SELECTED EXTRACT:
'''

All of the initial words are mapped to their associated similar word in thesaurus
.
The initial words are the keys, and the similar words are the values.
The next step is to ask the user what word they want to know similar word(s) of:
import sys
print('Welcome to the thesaurus!')
print('What word would you like to know about?')
word = sys.stdin.readline().strip()
We should be faimiliar with this technique for reading in information.
Now let’s look up the word in the dictionary and see what we know about it.
if word in thesaurus:
print('Similar word(s) to "' + word + '": ' + thesaurus[word])
else:
print('Unable to find similar words to "' + word + '"')
Putting it all together, the program looks like:
###
### Author: Benjamin Dicken
### Description:
### This program reads in a thesaurus database, and provides an interface
### for users to request information about words in the database.
###
thesaurus = {}
f = open('/tmp/thesaurus-db.txt', 'r')
for line in f:
sp = line.split(' | ')
initial_word = sp[0].strip()
similar_word = sp[1].strip()
thesaurus[initial_word] = similar_word
import sys
print('Welcome to the thesaurus!')
print('What word would you like to know about?')
word = sys.stdin.readline().strip()
if word in thesaurus:
print('Similar word(s) to "' + word + '": ' + thesaurus[word])
else:
print('Unable to find similar words to "' + word + '"')
After doing a few test runs, this seems to work well:
$ python3 thesaurus.py
Welcome to the thesaurus!

'''

INSTRUCTIONS:
- a) Output the passage on the thesaurus program word for word, everything from "Putting it all" down to "line.split(' | ')".
- b) Return the lines of the records verbatim, everything from the line containing "pixels, height=1288 pixels." down to the line containing "(507, 452).", and nothing else.

Entries for locating words and elements

'''

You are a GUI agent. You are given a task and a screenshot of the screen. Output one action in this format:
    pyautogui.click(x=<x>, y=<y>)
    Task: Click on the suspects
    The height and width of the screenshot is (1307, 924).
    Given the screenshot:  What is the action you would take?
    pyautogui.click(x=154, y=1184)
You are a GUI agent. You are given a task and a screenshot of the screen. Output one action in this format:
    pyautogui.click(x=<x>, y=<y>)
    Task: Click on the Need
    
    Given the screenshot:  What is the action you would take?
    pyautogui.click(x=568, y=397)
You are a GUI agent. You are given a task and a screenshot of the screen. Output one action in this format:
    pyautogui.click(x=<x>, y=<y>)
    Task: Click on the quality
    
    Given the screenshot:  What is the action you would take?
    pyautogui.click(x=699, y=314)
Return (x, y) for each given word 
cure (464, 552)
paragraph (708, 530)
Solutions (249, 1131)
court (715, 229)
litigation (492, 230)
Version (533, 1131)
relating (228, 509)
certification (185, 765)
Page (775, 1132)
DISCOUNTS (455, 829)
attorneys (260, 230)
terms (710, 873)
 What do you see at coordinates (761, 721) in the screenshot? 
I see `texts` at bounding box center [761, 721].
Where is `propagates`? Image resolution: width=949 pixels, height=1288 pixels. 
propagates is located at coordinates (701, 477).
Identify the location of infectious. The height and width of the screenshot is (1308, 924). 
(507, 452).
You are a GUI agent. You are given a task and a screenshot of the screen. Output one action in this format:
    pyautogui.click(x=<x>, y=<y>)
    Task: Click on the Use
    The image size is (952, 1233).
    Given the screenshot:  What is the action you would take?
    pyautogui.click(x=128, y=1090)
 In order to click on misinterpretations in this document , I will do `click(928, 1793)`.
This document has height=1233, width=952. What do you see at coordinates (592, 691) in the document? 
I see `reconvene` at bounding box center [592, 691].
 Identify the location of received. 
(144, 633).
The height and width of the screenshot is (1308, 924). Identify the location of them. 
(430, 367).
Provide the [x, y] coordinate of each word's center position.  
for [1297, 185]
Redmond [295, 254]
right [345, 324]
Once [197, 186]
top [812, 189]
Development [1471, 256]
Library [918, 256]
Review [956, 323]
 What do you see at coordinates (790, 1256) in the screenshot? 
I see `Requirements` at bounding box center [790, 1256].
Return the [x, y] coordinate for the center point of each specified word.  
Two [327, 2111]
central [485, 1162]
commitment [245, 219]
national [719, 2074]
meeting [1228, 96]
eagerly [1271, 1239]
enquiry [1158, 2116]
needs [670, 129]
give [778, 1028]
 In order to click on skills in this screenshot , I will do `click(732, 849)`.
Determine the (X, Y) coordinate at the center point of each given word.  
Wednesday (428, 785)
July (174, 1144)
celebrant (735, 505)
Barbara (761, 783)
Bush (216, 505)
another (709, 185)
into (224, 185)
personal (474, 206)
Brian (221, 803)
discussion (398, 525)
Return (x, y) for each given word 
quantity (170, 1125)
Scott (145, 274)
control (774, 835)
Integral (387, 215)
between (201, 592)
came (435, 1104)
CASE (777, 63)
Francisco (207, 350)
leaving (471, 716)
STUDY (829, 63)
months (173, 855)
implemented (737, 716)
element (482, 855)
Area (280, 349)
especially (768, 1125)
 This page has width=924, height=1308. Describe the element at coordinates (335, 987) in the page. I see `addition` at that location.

'''

WORKED SOLUTIONS:
- a)
Putting it all together, the program looks like:
###
### Author: Benjamin Dicken
### Description:
### This program reads in a thesaurus database, and provides an interface
### for users to request information about words in the database.
###
thesaurus = {}
f = open('/tmp/thesaurus-db.txt', 'r')
for line in f:
sp = line.split(' | ')

- b)
Where is `propagates`? Image resolution: width=949 pixels, height=1288 pixels. 
propagates is located at coordinates (701, 477).
Identify the location of infectious. The height and width of the screenshot is (1308, 924). 
(507, 452).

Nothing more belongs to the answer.